What are the thousand words? I have no context information. What is the pesticide? Were there any bees there? Is the beek an idiot? For all I know the photographer planted the sign. One thing we do know is that this issue has been politicized so one shouldn't jump to conclusions on the basis of an ambivalent photo. We all know that some pesticides are insecticides and that some insects are pests and some are not. The photo says nothing. Am I missing something? I would say it has some artistic value.


----------



## Bradley_Bee (May 21, 2008)

I am the beekeeper. Brian , I can tell you those brood nests are perfectly straight. Michael if you cannot see the bees in the background your probably in need of better lenses and maybe you should re-evaluate your idiot comment to concern yourself. The pesticide sign is on an adjacent alfalfa field from where my bees are contracted in to an Alfalfa seed job. They have different owners and are being sprayed with a chemical probably advertised as Mustang. For an alfalfa weevil. I was contacted by the pesticide company and they were supposed to spray at night or in the early morning hours. Wether they did or not I do not know. I came to check the bees today and ran into this sign. If its dangerous enough for me to enter then how is it not dangerous for my bees 30 feet away.
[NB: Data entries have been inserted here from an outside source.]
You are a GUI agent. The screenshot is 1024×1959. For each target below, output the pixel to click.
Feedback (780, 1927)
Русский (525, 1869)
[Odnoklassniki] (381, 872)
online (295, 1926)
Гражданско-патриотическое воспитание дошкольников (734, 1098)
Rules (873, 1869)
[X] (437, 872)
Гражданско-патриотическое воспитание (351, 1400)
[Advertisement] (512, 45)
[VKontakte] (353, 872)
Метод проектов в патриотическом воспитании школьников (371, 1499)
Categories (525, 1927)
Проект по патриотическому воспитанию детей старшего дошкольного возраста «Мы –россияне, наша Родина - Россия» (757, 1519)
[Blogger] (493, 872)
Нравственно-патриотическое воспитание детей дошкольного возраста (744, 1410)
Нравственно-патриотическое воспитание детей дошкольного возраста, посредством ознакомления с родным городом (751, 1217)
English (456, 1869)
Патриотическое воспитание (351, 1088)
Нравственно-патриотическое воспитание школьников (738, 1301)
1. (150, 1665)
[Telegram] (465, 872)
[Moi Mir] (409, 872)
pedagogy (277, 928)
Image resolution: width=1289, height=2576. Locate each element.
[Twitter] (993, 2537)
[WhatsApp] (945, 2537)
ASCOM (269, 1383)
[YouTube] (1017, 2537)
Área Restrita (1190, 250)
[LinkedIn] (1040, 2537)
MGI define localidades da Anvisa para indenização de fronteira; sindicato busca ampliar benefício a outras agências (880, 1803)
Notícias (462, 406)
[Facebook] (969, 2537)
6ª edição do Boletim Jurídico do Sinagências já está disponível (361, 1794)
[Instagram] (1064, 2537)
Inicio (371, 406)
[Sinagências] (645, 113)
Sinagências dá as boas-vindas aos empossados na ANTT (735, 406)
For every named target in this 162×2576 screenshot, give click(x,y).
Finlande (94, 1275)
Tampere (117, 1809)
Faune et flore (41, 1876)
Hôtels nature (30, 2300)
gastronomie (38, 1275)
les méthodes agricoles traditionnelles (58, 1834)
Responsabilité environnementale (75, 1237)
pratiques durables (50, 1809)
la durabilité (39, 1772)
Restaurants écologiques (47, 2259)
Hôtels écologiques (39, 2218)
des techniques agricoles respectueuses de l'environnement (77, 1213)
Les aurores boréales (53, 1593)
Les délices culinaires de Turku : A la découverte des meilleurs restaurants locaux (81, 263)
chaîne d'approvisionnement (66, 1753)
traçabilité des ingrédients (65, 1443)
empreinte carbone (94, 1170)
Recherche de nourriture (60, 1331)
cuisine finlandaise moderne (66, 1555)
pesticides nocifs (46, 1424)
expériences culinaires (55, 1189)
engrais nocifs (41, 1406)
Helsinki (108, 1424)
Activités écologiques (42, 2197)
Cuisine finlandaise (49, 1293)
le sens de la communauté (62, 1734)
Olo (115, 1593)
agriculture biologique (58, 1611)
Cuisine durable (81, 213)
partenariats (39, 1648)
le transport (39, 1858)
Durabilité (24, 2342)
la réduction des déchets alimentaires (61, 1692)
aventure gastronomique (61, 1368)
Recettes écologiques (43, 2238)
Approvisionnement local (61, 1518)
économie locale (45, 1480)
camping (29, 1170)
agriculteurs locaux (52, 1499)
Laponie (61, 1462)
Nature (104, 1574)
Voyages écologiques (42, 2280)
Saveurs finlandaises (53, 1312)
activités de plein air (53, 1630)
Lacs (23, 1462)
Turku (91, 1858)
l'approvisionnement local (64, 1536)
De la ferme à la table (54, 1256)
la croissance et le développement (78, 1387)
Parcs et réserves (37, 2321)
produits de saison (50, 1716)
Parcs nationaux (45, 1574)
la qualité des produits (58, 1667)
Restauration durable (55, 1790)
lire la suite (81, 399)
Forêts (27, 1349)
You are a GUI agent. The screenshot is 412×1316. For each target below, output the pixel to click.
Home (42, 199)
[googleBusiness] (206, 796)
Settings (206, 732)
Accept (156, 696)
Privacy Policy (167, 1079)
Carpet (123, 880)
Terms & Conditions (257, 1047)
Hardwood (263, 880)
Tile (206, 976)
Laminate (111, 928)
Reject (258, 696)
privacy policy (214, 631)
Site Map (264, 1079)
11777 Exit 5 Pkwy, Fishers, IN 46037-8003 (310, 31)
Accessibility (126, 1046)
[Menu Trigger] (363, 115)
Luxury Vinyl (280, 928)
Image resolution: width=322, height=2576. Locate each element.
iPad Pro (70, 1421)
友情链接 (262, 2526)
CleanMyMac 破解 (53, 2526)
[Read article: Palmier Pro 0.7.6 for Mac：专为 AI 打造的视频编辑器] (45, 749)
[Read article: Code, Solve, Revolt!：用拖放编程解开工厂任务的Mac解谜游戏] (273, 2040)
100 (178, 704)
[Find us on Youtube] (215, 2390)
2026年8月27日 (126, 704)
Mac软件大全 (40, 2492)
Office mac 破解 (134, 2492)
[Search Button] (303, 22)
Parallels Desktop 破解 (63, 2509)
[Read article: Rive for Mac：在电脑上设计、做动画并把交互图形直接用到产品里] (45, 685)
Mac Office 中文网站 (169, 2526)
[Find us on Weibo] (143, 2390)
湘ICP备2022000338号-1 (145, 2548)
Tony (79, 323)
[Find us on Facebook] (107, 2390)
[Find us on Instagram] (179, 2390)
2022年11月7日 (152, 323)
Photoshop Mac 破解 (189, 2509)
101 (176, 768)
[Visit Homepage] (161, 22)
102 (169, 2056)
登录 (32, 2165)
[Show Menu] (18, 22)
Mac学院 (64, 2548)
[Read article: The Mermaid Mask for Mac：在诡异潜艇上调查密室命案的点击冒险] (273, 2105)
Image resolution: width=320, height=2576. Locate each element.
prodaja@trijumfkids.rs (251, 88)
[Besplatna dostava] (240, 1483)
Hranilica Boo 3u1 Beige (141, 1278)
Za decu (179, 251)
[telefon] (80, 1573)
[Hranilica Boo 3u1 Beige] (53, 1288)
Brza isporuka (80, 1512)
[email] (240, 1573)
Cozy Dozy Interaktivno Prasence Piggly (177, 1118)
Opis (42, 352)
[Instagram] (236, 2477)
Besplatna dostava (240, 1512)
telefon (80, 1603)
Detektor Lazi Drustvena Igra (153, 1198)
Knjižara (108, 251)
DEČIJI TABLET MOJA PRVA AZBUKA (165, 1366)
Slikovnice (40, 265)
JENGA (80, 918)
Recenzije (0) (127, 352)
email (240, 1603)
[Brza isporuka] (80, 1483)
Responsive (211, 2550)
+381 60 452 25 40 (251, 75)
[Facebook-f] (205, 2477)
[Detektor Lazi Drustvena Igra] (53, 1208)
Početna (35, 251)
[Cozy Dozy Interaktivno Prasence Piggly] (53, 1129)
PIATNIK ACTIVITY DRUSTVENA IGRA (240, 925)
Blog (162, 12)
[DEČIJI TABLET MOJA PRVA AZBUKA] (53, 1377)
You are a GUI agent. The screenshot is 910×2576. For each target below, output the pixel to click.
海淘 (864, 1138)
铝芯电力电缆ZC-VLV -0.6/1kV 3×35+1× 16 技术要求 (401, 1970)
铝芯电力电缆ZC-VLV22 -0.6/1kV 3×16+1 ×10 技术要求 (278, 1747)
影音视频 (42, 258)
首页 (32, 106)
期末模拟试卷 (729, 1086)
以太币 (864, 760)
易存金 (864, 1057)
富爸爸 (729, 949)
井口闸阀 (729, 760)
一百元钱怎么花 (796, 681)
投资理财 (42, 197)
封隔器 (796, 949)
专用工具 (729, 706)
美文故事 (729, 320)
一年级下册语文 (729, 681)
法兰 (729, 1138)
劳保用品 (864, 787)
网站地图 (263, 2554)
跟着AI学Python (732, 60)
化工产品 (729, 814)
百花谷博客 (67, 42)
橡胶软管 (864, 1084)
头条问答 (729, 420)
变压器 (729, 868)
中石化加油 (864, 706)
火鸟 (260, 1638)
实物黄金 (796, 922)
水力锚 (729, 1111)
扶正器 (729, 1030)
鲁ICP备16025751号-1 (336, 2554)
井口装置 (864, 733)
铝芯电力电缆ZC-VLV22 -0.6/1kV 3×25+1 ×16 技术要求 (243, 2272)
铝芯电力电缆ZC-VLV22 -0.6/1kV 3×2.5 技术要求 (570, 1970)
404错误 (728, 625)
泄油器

That was the irony of the whole picture. This photo speaks a thousand words about how we as beekeepers and people alike are constantly bombarded by pesticides. This year, in my valley has been the worst year ever. Michael, you are definitely missing something.


----------



## MichaelShantz (May 9, 2010)

Thanks for providing more information. Perhaps if you were to offer to pay the owner of the alfalfa grower for any weevil damage he would agree not to spray. At any rate they are apparently spraying at night in consideration of your interests. What are you doing in consideration of their interests? Are you opposed to all pesticide usage despite their great positive benefits? Are the two alfalfa growers cooperating with one another? What would be the correct arrangement between you and the alfalfa guys? I think it bears looking at from both sides. Now it turns out that the photo was indeed misleading. The other parties appear to be acting professionally.


----------